My best friend from high school is a psychiatrist, and after reading the DSM-IV, I asked her about it. She said that it gives a practitioner guidelines for diagnoses. But don’t guidelines have to guide? I asked. Isn't a diagnostic process that has no conceptual limits wholly subjective? The flu is marked by symptoms that make it the flu and not a common cold or pneumonia. But even a brief reading of the DSM shows that mental illnesses are not marked by unique symptoms. Why? My friend had a few forgettable justifications, but no answers.

Homosexuality was not entirely removed from the DSM’s list of mental disorders until the latter half of the 1980s!

Many Liberty readers are familiar with libertarian criticisms of the mental health industry. But the state of the psychiatric arts today, complicated by increased government control over our nation’s healthcare industry, should alarm all citizens, not just libertarians. Psychiatric abuse by states against citizens is well documented; psychiatric imprisonment for dissidents in the Soviet Union is just one example.
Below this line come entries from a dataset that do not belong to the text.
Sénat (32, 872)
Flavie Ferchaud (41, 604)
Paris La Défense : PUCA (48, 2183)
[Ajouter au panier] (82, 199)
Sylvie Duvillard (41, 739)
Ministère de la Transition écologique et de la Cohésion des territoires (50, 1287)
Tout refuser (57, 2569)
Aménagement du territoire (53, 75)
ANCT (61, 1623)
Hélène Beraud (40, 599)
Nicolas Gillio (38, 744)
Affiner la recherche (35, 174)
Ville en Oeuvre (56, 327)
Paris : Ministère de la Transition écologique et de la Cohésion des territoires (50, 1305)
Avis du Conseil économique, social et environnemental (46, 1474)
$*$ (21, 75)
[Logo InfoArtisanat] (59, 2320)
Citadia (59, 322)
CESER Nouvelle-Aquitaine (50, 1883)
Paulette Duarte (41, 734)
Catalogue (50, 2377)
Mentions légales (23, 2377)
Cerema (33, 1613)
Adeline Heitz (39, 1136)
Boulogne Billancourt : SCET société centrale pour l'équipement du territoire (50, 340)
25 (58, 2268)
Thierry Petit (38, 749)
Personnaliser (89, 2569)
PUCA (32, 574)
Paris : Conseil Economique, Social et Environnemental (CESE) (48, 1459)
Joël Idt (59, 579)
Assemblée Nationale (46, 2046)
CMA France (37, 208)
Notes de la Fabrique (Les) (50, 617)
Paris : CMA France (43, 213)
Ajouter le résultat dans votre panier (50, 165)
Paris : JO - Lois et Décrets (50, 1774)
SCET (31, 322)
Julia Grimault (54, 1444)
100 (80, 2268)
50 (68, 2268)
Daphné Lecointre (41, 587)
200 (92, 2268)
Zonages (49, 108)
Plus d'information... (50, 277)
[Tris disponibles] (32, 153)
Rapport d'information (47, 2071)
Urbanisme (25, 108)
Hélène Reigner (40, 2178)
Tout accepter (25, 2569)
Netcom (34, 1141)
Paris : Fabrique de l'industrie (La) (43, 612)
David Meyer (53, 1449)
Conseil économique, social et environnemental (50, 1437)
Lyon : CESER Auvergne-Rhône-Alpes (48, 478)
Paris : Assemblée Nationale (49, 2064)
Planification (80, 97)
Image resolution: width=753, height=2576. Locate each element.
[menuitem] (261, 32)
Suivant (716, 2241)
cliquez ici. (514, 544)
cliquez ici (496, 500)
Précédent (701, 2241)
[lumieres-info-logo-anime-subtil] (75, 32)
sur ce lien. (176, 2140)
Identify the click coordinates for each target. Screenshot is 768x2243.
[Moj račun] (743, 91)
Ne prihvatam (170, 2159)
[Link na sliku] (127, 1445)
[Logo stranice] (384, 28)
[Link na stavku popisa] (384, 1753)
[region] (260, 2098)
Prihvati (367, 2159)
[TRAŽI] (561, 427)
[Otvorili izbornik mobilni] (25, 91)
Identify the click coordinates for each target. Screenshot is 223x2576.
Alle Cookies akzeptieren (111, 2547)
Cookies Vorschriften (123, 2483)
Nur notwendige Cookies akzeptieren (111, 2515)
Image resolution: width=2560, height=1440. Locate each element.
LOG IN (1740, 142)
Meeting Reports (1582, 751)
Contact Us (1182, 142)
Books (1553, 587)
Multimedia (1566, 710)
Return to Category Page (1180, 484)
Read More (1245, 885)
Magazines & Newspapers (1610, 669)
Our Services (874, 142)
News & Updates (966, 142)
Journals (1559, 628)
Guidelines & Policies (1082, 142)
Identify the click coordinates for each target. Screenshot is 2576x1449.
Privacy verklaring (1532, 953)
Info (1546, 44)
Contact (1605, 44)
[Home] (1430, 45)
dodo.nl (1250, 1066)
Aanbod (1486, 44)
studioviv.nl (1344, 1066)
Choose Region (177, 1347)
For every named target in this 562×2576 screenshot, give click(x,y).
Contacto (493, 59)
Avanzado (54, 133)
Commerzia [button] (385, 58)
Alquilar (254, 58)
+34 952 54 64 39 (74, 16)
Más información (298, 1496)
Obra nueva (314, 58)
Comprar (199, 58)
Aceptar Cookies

The dangers are clear. In the legal realm, when a criminal statute is overbroad, behavior otherwise constitutionally protected is criminalized, subjecting more citizens to state control. Overdiagnosis of overinclusive mental disorders will subject more citizens to treatment — which, under Obamacare, means subjection to more government control. This should be enough to give anyone an anxiety disorder. Considering the political nature of mental “disease” classification, I wonder if a disorder marked by “irrational fear” of a “benevolent government” might be among the disorders included in the new DSM.